Lifespan and Healthspan Explained (and How to Improve Them Both)
- Katie Koschalk

- Oct 21
- 3 min read

Written by Katie Koschalk, a health and wellness writer, certified holistic nutritionist, and certified personal trainer based in California.
Most people hope to live a long life, but more importantly, they want those years to be good ones. That’s where the concepts of lifespan and healthspan come in. Lifespan is how long you live, while healthspan is how long you live well.
Fortunately, many of the same habits that can extend your years also improve the quality of them.
What’s the Difference Between Lifespan and Healthspan?
While the two terms are closely related, they measure different aspects of aging. Lifespan refers to the total number of years you live, from birth to death. It’s purely about quantity.
Healthspan, on the other hand, is about quality. It’s the portion of your life spent in good health, free from serious illness, disability, or chronic pain.
Ideally, we want both numbers to be high, but for many people, healthspan falls short of lifespan. That means later years may be marked by disease, limited mobility, or a reduced ability to enjoy life.

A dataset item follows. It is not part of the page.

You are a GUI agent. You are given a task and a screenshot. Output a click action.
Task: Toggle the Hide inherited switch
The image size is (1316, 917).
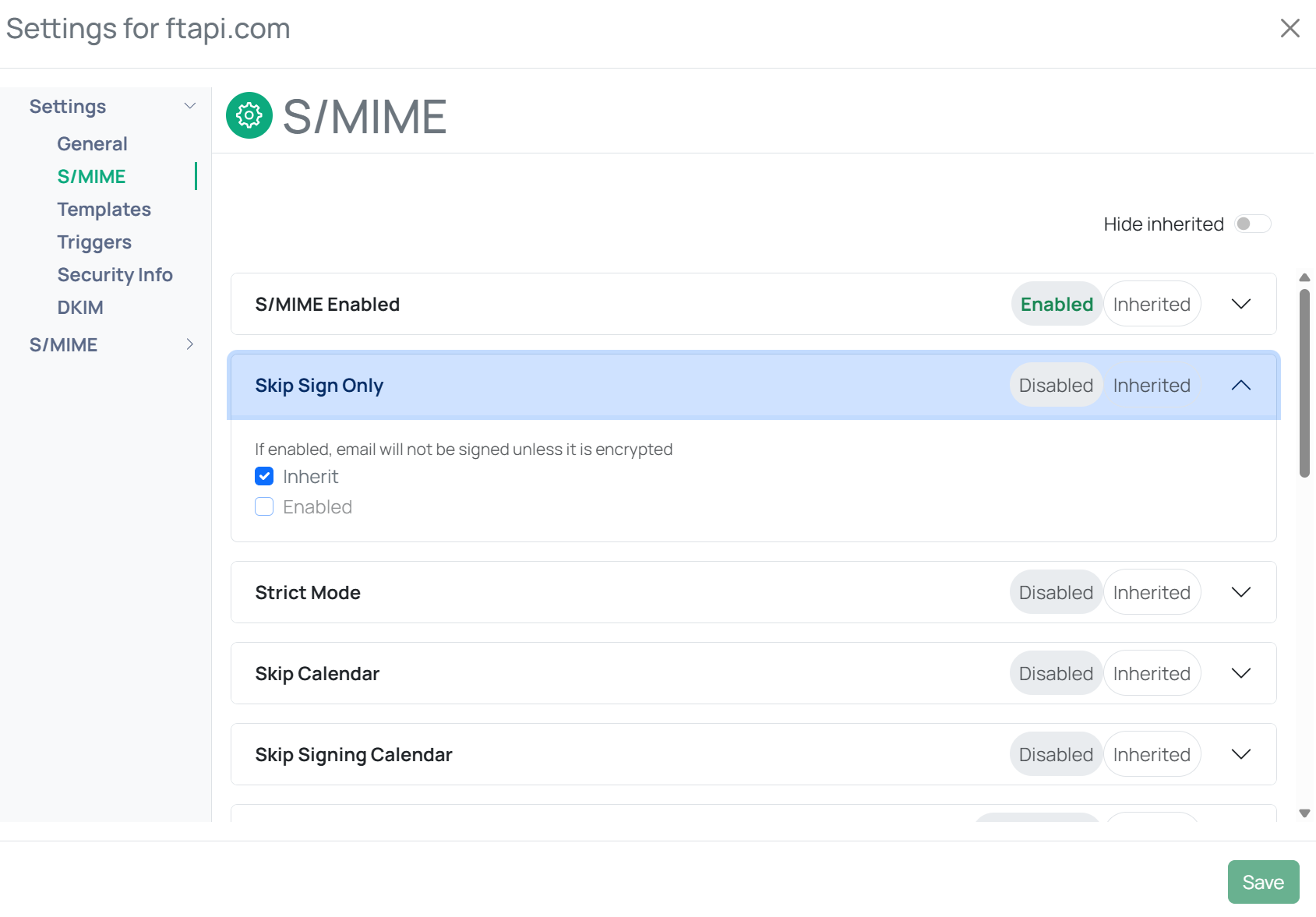pyautogui.click(x=1252, y=224)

By building habits that support both, you can increase the likelihood that your later years will be not only longer, but also healthier and more fulfilling.
Tips for Improving Lifespan and Healthspan
Let’s take a look at the everyday choices that can help you boost both your lifespan and your healthspan.
Move Your Body Regularly
Exercise is one of the most powerful tools you have for promoting longevity and staying functional.
For lifespan, research suggests as few as 15 minutes of exercise daily may extend your life by three years. And the risk of premature death may decrease by four percent for each additional 15 minutes of daily physical activity.
For healthspan, regular physical activity helps maintain muscle, bone, and balance, while also boosting mood, sleep, stress levels, and self-esteem.
Aim for at least 150 minutes of moderate-intensity cardiovascular activity per week and strength training twice a week.
Prioritize Quality Sleep
Sleep is the time when your body repairs, regenerates, and regulates key systems.
For lifespan, research links consistent sleep patterns and adequate sleep duration to greater longevity. Just note that more sleep isn’t always better—sleeping more than eight to nine hours a night has been linked to reduced longevity.
For healthspan, sufficient, quality sleep improves memory, mood, focus, and recovery, helping you function at your best.
Adults should aim for seven to nine hours per night and establish a consistent sleep routine.
Eat More Plant-Based Foods
Shifting more of your diet toward plants can have powerful benefits for both longevity and quality of life.
For lifespan, plant-based diets are linked to lower risks of heart disease, certain cancers, type 2 diabetes, and other chronic illnesses.
For healthspan, individuals on a plant-based diet have reported higher energy levels and better general functioning compared to those not on a plant-based diet.
You don’t have to go fully vegetarian or vegan—simply aim to fill more of your plate with vegetables, fruits, legumes, nuts, seeds, and whole grains.
Stay Socially Connected
Strong social bonds are important for body and mind.
For lifespan, researchers report that maintaining healthy social networks may result in improved immunity and an extended lifespan.
For healthspan, relationships have been shown to reduce stress, boost emotional resilience, and foster a sense of purpose.
Make time to connect regularly with friends, family, or your community, whether in person, over the phone, or virtually.
Consider Smart Supplementation
While a healthy lifestyle is the foundation for a long, vibrant life, certain supplements may offer extra support. One such supplement is ergothioneine, an amino acid with powerful antioxidant properties.
For lifespan, ergothioneine helps combat oxidative stress and inflammation, two major contributors to aging and chronic disease. These protective effects may support longevity. In fact, one epidemiological study found that populations with higher dietary intake of ergothioneine, primarily through mushrooms, live longer.
For healthspan, ergothioneine’s protective effects on brain, heart, and mitochondrial health may help preserve physical and cognitive function as you age.
You can get ergothioneine from foods (primarily mushrooms), but only in small amounts. Supplementing with MitoPrime® can offer a more substantial boost. MitoPrime® delivers a highly bioavailable, fermented form of ergothioneine that’s been shown to scavenge free radicals 34 times more effectively than glutathione.
The Takeaway
You can’t control every factor that affects lifespan and healthspan, but you can make choices that support both. Moving your body, sleeping well, eating nourishing foods, staying connected, and taking protective supplements like ergothioneine can help you enjoy more years (and more good years) of life. Think of these habits as a daily investment in your future self.